(INSTRUCTION): Copy each of the following rows word for word, without the pictures.

## start DATA TO PROCESS

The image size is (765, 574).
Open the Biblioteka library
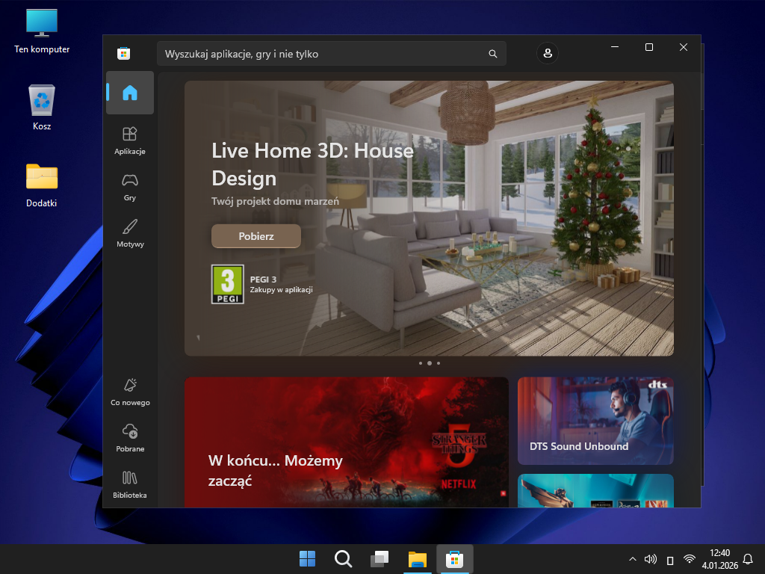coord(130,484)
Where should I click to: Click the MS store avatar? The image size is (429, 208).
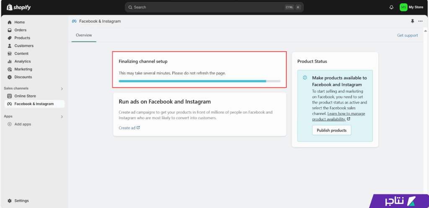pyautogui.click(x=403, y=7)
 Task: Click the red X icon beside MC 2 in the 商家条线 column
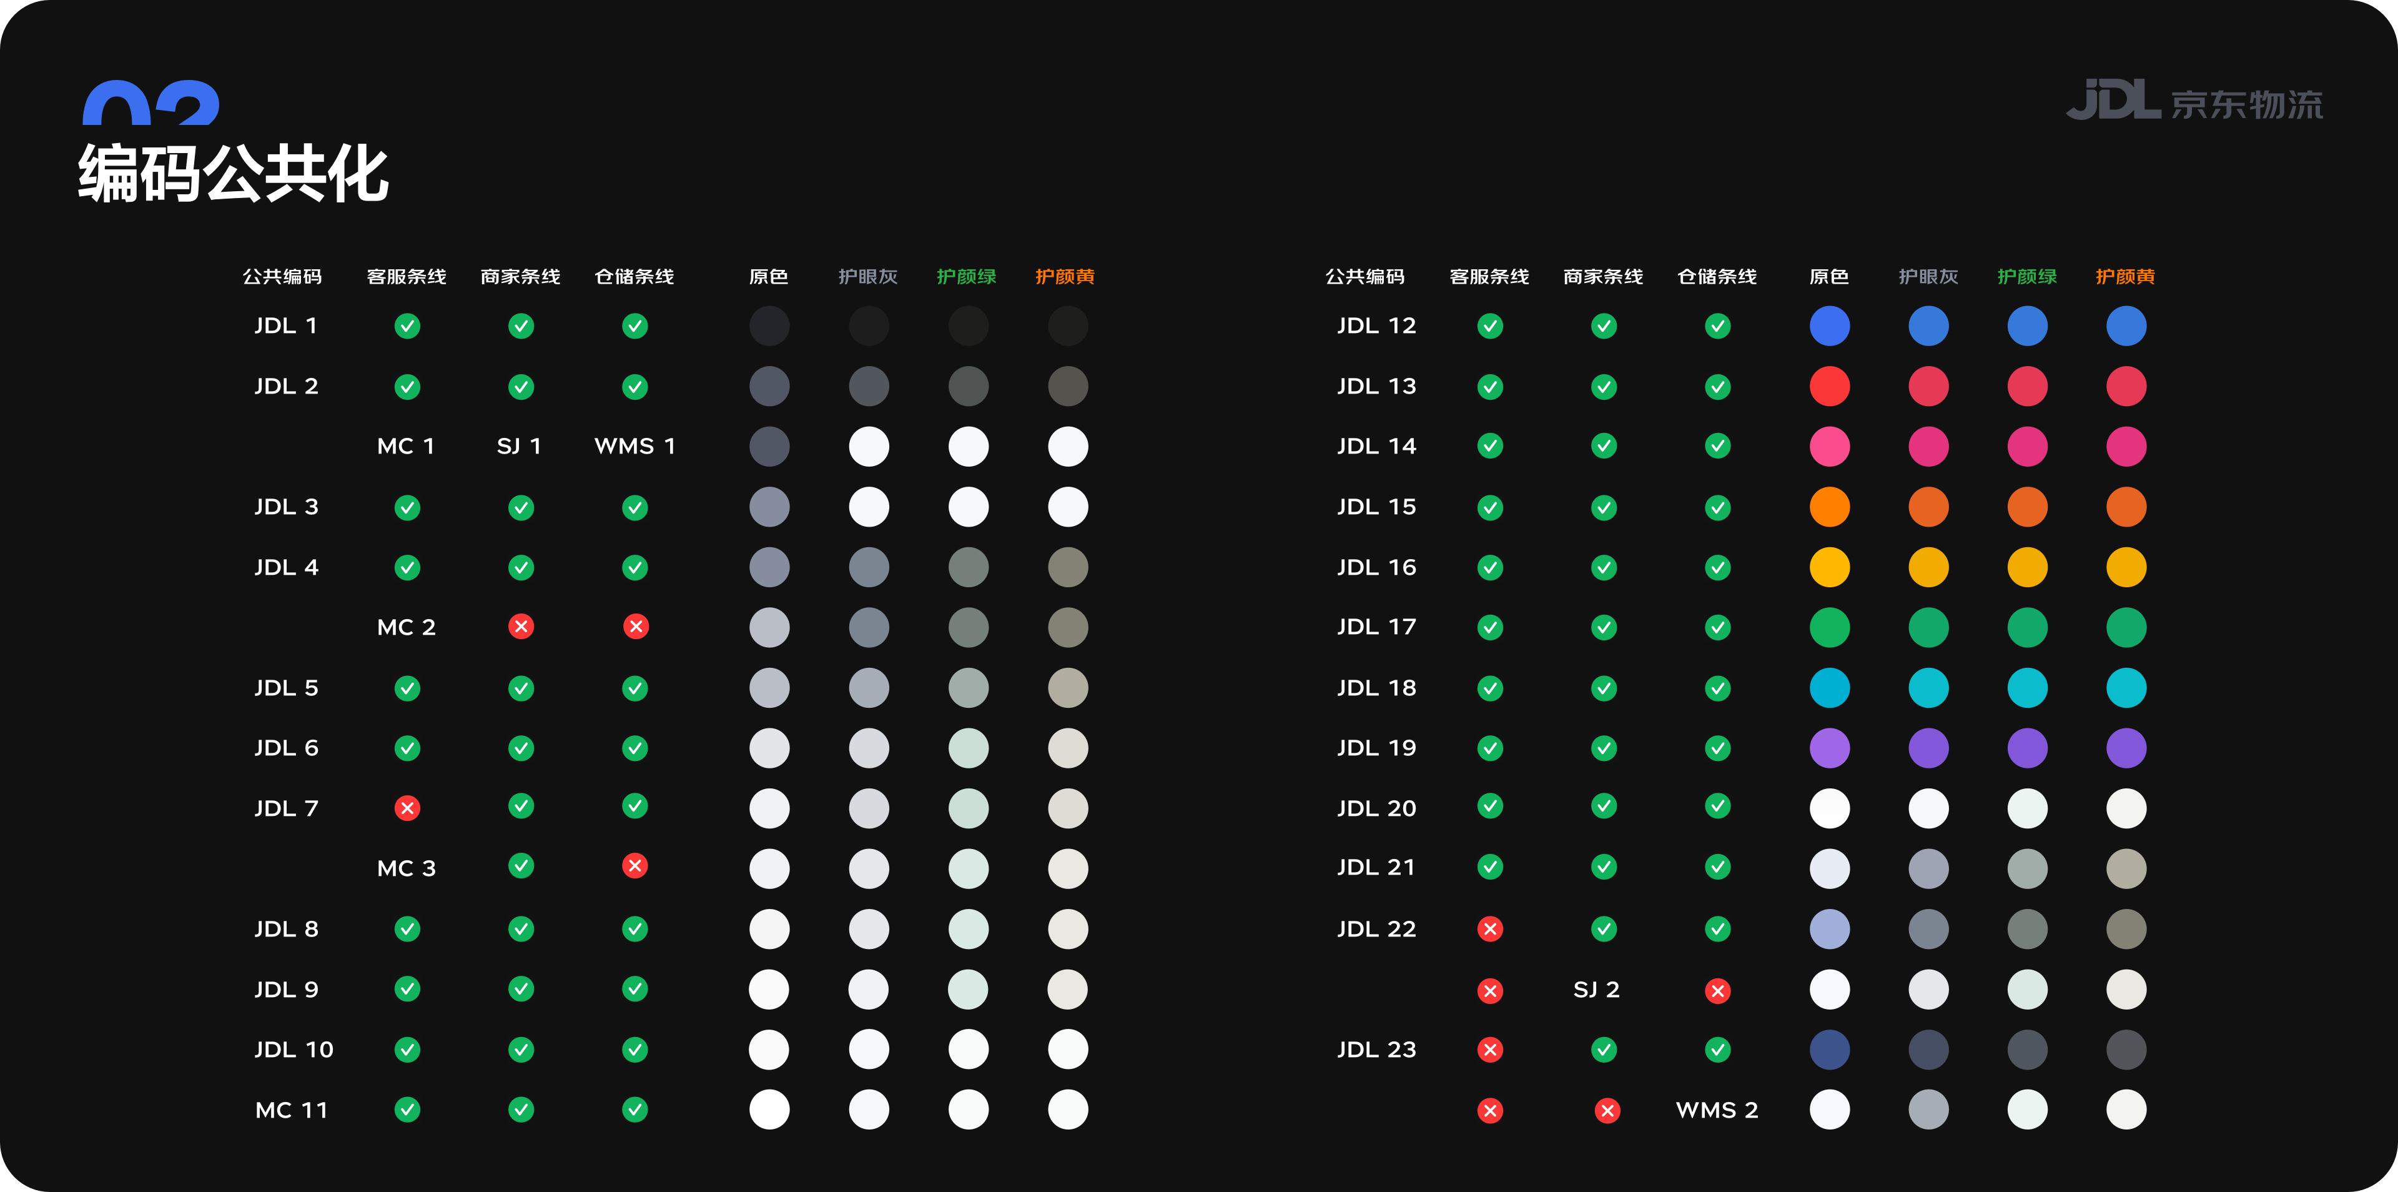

## end DATA TO PROCESS

(THE COMPLETED TASK):
The image size is (765, 574).
Open the Biblioteka library
coord(130,484)
Where should I click to: Click the MS store avatar? The image size is (429, 208).
pyautogui.click(x=403, y=7)
 Task: Click the red X icon beside MC 2 in the 商家条线 column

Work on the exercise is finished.